心の距離はその密着した肩よりも、更に近いのだろう。
「美桜画伯の絵なんて飾ってたら、子供が来たら泣くぞ? 二年でお化け屋敷してるとこがあるから、その絵をプレゼントしてこいよ」
「はあ? 失礼なんですけど!」
美桜は割と本気の顔で怒って小鹿野君の腕を叩いた。
「その虎の絵とかヤバすぎだろ」
「これは猫! マジムカつくんですけど!」
もはや二人だけの会話になっていて、私の入る余裕はない。筆洗いバケツの水を替える振りをしてそっとその場を立ち去る。

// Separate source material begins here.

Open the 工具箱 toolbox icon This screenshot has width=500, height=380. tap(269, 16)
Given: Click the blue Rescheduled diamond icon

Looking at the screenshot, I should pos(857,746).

親友も片想いの人も、どちらも大好きだ。仲良くしたいと思う。
実際に美桜と小鹿野君が仲良くなり始めたときはとても嬉しかった。
でも二人が付き合い始めたと聞かされた時、目の前が真っ暗になった。頭がクラクラして、その場に倒れそうだった。
泣きながら「おめでとう。よかったね」と言った私を見て、涙の意味を知らない美桜はきっと私のことを素敵な親友だと思ったのだろう。
違う。
私はそんな、いい子じゃない。
親しげに寄り添う二人の背中を見て、キュッと強く唇を噛み締めた。